EXERCISE INSTRUCTIONS =>
Carry on the review of Taylor Swift's album "The Life of a Showgirl" from where it stops.

READING PASSAGE =>
____________

Review: Taylor Swift's 'The Life of a Showgirl' is an immaculate act of damage control
Published in Entertainment News
After the mess, the mop-up.
That's one way to understand Taylor Swift's new album, "The Life of a Showgirl," on which music's biggest star offers up a dozen precision-cut pop songs just 18 months removed from last year's sprawling and emotionally unstable "The Tortured Poets Department."
That earlier LP, which contained 16 tracks before Swift expanded it with 15 more, was perhaps the most divisive of the singer's two-decade-long career; it racked up bonkers sales and streaming numbers, of course — at this point, she's truly too big to fail — but its mixed reception among tastemakers and even some fans seemed to rattle Swift, who for all her alertness to the brutality of being a woman in the public eye has become accustomed to a certain level of idolatry.

____________

RAW DATA =>

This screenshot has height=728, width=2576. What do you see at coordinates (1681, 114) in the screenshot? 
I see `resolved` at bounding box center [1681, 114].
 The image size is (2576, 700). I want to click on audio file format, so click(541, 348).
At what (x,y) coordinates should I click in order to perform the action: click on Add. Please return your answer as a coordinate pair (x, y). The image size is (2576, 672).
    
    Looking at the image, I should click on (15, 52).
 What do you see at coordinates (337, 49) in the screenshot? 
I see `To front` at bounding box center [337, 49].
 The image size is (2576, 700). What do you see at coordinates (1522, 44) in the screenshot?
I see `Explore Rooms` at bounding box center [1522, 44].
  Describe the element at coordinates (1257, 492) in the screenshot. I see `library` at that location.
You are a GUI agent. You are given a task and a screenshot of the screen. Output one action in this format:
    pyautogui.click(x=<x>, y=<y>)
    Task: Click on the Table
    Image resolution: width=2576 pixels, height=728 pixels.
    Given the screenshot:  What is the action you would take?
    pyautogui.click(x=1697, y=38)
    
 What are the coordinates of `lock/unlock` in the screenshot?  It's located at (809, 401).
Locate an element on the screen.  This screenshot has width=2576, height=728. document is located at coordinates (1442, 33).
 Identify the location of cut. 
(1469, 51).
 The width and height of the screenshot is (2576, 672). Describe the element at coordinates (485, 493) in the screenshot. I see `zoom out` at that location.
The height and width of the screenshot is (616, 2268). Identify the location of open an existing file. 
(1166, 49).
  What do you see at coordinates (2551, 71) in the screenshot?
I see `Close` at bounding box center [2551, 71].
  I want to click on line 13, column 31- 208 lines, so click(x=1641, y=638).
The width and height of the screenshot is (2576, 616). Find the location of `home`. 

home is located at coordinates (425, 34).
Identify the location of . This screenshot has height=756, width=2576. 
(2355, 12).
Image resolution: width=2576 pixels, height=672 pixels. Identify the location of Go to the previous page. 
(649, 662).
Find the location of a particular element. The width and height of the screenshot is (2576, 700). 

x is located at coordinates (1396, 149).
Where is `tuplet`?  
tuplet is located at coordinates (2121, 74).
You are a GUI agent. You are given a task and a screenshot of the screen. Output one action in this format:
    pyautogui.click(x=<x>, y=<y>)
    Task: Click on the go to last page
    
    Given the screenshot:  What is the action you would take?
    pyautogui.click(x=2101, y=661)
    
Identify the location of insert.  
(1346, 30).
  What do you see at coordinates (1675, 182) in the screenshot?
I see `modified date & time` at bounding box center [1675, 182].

____________

ANSWER TO THIS TASK =>
So here's "Showgirl," her 12th studio LP, for which she stepped away from her longtime creative partner Jack Antonoff to reteam with Max Martin and Shellback, the two hit-making Swedish producer-songwriters who helped her transition cleanly from country to pop in the mid-2010s with blockbuster albums like "Red" and "1989." Swift has said she made the new album while roaming around Europe in the summer of 2024 on her record-obliterating Eras tour, which explains the title even as it begs all sorts of questions about her psychotic work ethic.
And let's be clear: These three can craft a hook as neatly and as skillfully — as deviously, really — as anyone in the business. In contrast with the bleary "Tortured Poets," which yielded only one pop-radio monster in the Hot 100-topping "Fortnight," "Showgirl" is likely to spin off several, not least the album's lead single, "The Fate of Ophelia," which rides an irresistible new wave groove that evokes the veteran hookmeisters of Eurythmics. (Look 'em up, kids.)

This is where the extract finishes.